Task prompt: Your task is to copy the stretch of lines in the records below that begins with the line containing "How do I perform: Share" and ends with the line containing "The width and height of the screenshot is (530, 439).", exactly as written, with nothing added.
╭─ Supplied information
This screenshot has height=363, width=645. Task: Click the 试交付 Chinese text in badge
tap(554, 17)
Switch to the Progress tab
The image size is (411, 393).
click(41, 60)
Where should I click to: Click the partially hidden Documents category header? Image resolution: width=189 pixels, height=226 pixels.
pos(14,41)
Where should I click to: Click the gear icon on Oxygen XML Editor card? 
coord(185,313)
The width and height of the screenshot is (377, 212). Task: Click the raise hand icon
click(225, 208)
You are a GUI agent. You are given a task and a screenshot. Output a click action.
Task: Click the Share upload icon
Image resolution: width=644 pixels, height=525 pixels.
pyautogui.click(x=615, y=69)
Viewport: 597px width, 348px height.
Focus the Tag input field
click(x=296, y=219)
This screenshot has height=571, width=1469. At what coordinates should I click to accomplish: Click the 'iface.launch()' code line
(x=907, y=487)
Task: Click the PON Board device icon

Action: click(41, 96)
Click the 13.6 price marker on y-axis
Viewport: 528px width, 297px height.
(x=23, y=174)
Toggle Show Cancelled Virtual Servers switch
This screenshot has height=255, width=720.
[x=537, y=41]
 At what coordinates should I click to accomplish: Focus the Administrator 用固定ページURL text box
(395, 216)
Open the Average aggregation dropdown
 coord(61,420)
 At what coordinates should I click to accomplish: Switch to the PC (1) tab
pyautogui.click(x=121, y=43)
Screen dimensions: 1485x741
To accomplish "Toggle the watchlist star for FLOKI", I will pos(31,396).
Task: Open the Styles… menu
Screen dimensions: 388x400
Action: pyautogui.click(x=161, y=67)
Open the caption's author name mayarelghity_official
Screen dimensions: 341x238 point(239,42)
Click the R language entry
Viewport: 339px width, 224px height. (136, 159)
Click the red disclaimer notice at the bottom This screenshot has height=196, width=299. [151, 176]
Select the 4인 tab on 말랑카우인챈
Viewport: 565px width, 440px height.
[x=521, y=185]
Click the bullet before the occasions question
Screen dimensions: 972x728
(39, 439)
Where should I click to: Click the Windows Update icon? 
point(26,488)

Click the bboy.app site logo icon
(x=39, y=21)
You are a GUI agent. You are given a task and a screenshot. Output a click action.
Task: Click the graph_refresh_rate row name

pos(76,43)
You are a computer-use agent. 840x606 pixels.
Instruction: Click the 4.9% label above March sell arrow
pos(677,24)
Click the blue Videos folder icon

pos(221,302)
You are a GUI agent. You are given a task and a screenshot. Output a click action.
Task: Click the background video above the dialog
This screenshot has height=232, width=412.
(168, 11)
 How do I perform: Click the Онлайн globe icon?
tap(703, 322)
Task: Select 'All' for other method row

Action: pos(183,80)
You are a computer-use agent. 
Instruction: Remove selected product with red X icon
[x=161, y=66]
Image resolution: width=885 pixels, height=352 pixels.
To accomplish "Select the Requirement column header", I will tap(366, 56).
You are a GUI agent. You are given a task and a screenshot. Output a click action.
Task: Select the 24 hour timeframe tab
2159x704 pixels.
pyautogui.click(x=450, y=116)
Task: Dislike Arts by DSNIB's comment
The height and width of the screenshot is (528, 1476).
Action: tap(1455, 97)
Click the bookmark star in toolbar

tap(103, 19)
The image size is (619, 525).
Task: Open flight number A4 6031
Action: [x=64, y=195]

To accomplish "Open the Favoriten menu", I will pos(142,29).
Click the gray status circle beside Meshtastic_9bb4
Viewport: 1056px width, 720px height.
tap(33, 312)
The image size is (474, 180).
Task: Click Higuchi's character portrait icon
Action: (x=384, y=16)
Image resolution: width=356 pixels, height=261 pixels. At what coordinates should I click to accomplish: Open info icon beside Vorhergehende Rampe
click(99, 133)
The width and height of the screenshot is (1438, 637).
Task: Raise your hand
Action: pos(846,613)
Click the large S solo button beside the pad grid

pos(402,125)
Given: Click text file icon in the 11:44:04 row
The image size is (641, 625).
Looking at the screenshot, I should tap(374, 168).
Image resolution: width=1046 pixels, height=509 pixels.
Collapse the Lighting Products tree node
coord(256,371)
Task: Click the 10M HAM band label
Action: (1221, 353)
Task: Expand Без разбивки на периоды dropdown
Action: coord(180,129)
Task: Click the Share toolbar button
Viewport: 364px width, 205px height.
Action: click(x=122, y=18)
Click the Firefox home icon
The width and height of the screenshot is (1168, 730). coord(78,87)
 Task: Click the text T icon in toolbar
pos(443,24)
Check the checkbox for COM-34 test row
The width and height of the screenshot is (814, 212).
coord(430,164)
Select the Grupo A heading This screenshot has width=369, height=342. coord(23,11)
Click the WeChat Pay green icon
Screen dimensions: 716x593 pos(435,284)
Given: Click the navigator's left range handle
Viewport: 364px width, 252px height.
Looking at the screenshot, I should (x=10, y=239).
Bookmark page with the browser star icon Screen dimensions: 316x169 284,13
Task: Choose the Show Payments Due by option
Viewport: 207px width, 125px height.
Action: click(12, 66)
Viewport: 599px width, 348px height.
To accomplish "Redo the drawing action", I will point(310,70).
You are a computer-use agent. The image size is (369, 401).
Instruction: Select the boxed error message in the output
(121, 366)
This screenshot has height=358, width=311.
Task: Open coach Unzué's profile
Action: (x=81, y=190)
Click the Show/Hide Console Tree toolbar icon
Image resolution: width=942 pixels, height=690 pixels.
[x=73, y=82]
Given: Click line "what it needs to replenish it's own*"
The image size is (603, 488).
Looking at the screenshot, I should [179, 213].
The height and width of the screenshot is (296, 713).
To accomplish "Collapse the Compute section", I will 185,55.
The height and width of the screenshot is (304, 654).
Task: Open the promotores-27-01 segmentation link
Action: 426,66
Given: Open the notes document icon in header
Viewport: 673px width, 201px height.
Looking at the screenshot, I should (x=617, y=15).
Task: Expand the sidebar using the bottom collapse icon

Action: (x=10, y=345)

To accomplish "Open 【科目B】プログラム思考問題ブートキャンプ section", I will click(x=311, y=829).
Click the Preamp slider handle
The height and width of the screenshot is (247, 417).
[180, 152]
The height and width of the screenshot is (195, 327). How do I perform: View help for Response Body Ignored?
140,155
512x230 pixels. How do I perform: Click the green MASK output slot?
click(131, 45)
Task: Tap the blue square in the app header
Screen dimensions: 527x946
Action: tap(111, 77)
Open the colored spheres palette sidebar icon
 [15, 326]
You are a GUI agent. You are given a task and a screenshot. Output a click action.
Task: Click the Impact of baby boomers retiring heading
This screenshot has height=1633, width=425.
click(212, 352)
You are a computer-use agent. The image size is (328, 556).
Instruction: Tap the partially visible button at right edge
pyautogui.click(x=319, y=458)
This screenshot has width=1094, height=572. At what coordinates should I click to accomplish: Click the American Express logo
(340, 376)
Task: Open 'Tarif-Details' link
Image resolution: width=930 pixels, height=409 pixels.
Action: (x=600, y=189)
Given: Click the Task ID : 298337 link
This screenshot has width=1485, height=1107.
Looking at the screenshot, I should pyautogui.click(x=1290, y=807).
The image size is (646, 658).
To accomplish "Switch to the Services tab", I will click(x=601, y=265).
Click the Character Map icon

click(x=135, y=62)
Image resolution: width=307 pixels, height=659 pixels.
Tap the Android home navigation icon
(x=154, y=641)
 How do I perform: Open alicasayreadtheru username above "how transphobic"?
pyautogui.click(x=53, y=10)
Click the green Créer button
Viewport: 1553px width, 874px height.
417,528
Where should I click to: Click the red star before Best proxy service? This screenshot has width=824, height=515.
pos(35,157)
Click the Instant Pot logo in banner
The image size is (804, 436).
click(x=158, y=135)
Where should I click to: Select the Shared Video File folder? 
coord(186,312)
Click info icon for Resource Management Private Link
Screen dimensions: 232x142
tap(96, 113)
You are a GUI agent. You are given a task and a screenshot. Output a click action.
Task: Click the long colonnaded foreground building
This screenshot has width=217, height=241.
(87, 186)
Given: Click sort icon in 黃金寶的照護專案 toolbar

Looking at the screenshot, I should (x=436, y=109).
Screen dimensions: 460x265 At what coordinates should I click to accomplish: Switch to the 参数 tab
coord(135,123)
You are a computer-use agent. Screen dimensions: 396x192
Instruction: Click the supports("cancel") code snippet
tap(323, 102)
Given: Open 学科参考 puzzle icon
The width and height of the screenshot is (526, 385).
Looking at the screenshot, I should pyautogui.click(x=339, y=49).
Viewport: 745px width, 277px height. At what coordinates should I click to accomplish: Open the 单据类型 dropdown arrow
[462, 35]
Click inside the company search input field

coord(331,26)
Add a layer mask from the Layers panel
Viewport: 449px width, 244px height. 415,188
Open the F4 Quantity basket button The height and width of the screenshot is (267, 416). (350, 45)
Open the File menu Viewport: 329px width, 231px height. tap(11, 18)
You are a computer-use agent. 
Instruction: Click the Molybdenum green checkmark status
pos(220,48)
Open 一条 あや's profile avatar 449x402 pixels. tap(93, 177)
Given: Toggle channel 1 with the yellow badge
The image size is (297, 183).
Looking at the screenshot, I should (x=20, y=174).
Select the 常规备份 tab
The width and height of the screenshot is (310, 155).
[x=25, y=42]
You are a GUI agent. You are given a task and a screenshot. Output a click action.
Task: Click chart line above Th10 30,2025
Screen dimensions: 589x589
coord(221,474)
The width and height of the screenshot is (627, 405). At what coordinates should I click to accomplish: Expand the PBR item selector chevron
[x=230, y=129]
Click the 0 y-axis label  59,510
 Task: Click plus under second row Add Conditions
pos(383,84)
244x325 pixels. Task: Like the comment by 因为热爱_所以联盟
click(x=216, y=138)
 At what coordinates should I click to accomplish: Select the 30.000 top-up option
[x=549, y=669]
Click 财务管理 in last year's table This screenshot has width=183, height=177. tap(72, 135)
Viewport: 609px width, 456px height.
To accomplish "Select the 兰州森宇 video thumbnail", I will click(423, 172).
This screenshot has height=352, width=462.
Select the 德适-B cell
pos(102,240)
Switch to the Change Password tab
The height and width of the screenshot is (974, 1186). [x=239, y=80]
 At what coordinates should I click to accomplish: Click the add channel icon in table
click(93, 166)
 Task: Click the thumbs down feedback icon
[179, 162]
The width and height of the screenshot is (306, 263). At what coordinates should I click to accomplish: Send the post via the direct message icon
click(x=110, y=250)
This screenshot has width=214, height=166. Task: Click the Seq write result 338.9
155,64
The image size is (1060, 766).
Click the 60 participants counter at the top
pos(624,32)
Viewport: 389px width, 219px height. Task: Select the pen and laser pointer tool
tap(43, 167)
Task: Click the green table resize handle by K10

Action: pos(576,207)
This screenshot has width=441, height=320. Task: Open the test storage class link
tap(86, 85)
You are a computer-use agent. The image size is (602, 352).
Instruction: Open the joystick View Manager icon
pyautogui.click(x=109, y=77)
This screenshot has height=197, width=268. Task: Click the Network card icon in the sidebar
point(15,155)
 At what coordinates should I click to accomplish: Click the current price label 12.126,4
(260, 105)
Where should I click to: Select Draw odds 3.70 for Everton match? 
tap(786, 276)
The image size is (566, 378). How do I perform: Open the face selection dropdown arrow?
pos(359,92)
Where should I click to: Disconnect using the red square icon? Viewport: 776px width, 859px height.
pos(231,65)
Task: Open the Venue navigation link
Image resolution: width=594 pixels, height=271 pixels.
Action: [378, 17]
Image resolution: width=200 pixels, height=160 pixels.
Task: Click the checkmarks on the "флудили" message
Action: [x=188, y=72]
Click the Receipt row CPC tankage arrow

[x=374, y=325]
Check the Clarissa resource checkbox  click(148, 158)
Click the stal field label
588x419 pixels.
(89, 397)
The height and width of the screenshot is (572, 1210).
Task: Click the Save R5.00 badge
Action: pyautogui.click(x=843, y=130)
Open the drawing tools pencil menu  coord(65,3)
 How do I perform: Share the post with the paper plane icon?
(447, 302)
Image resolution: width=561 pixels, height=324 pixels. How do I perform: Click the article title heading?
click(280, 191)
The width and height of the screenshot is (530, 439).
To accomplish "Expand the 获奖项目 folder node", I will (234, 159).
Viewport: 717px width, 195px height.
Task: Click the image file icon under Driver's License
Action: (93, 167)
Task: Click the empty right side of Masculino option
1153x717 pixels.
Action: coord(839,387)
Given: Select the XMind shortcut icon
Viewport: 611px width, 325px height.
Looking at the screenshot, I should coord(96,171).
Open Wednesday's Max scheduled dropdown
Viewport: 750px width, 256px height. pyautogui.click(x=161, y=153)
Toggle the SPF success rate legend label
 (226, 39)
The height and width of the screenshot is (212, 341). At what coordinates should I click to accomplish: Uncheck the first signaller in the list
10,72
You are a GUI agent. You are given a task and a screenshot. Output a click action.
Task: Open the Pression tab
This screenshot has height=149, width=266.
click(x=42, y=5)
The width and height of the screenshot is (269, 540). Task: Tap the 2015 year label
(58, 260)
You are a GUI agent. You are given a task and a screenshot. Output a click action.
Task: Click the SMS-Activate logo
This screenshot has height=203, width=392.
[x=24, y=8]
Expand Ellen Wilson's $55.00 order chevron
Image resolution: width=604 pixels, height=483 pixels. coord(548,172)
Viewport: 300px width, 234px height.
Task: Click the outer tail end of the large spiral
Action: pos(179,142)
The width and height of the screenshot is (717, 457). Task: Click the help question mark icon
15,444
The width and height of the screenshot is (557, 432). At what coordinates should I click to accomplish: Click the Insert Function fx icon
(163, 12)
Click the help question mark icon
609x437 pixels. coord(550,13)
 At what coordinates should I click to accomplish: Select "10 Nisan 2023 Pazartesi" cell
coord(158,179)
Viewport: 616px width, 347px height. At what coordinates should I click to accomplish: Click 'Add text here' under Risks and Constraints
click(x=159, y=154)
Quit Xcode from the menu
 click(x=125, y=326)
╰─
Answer area:
 How do I perform: Share the post with the paper plane icon?
(447, 302)
Image resolution: width=561 pixels, height=324 pixels. How do I perform: Click the article title heading?
click(280, 191)
The width and height of the screenshot is (530, 439).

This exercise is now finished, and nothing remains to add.